Gazprom Will Increase Its Supplies to Europe to the Record-High Level
By Staff Writer
Feb 01, 2016 06:04 AM EST
Feb 01, 2016 06:04 AM EST
Russian's Gazprom intend to increase its supplies of gas to a record-high level. In order to support that plan, the company planned to meet investors in New York and London this week.
The Russian exporter currently supplies 30% of gas needs in Europe, which was delivered via neighboring countries such as Ukrainian gas transit pipeline or its new Grayzovets-Vyborg pipeline to Nord Stream gas pipeline under the Baltic Sea.
As Bloomberg reported, the Moscow gas company plan to increase its gas flows to Turkey and the EU bar the Baltic States by 2% this year to a record high. It also will grow the delivery further through 2018, and Bloomberg also reported to have received non public budget which is according to Bloomberg, "more ambitious than public statements by the company to maintain supply."
This year, Gazprom plans to deliver 162.6 billion cubic meters (5.7 trillion cubic feet) to European Union and Turkey through Nord Stream gas pipeline to Germany. This is an increase from 159.4 billion in 2015. While gradual increase of supplies are planned to be at 166.1 billion cubic meters in 2017, and 166.3 billion in 2018.
In order to support its plan, Gazprom will hold its annual Investor Day on Monday, after last year's absence. This event will be held in New York to aim Asian bond and shareholders. While another investor meeting will be scheduled in London on February 4.
One hurdle in Russian plan is the ongoing dispute with Ukraine, which become the transit for 40% of Russian gas delivery transit to European Union. Both Russia and Ukraine has been in a dispute over gas transit for more than 20 years. Prior to opening alternative gas pipeline to Europe, Ukraine has been the major corridor for Russian gas transit.
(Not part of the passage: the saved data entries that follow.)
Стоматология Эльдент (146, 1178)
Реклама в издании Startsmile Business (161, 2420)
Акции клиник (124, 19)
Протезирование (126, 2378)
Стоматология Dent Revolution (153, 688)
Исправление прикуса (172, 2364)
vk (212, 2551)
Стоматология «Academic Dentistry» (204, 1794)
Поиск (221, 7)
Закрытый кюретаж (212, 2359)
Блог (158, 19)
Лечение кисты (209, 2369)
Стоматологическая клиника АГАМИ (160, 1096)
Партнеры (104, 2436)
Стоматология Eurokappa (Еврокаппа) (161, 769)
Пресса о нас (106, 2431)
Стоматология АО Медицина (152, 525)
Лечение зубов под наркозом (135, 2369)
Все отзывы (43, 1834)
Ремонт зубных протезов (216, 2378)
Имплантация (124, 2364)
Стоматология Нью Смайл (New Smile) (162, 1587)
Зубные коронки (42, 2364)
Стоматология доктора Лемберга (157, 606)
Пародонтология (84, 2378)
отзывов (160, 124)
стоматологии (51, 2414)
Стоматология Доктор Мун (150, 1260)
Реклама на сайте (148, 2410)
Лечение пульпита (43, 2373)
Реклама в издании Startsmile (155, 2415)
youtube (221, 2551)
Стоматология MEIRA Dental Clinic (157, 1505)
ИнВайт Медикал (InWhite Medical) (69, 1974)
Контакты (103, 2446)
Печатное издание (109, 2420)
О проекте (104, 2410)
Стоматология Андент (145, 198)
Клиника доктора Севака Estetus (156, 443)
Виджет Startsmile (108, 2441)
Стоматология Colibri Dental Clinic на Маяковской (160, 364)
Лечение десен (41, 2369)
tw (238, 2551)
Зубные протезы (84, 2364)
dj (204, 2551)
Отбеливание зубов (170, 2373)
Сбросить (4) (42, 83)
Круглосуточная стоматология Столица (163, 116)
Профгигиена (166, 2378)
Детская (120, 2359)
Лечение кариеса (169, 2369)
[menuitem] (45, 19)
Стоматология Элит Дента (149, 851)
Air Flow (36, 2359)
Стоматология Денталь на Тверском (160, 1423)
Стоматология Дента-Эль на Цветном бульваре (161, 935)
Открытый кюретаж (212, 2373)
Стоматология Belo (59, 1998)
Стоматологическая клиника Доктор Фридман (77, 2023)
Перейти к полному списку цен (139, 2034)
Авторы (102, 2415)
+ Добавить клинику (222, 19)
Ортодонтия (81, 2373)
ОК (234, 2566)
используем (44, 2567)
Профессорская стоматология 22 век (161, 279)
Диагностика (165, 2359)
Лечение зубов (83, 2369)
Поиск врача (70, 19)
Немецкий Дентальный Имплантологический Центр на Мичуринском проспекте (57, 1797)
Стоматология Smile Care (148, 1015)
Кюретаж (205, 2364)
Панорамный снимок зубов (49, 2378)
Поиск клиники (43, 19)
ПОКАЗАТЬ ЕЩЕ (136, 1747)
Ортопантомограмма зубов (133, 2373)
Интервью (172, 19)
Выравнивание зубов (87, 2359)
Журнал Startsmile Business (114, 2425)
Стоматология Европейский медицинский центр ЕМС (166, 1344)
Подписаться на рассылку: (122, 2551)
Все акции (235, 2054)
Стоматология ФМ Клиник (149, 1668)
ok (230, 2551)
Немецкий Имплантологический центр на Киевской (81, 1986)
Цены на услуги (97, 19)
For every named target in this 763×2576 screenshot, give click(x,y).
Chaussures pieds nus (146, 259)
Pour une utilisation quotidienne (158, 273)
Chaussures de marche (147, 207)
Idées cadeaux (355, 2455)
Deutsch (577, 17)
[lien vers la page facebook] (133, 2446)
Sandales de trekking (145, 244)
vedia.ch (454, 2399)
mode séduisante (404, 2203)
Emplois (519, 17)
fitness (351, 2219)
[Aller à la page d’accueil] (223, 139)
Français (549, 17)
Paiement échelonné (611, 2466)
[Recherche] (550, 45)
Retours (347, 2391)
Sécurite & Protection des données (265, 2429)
Dispute between both countries are mostly over the price of natural gas and the cost of transit.
The latest dispute occurred last month. According to Reuters, Ukraine decided to impose a $3.5 billion fine to Gazprom for abusing its monopoly on the Ukrainian gas transit market on January 22. Ukraine also planned to increase tariff for pipeline transit to Russia.
However, Ukraine depends on Russian gas transit as its source of income. Therefore on Thursday, Ukraine's Minister of Energy and Coal Vladimir Demchishin decided to maintain its tariff for gas transit without increasing its 50% tarif hike as planned. Tass reported the minister said to UNIAN news agency, "We have no basis at present [to invoice Russia] under new tariffs because the agreement has not been signed. We are working under existing contracts."
With its plan to expand supply to European countries, Gazprom decided to meet investors in New York and London this week. The company has also have provided alternative route for gas delivery to Europe.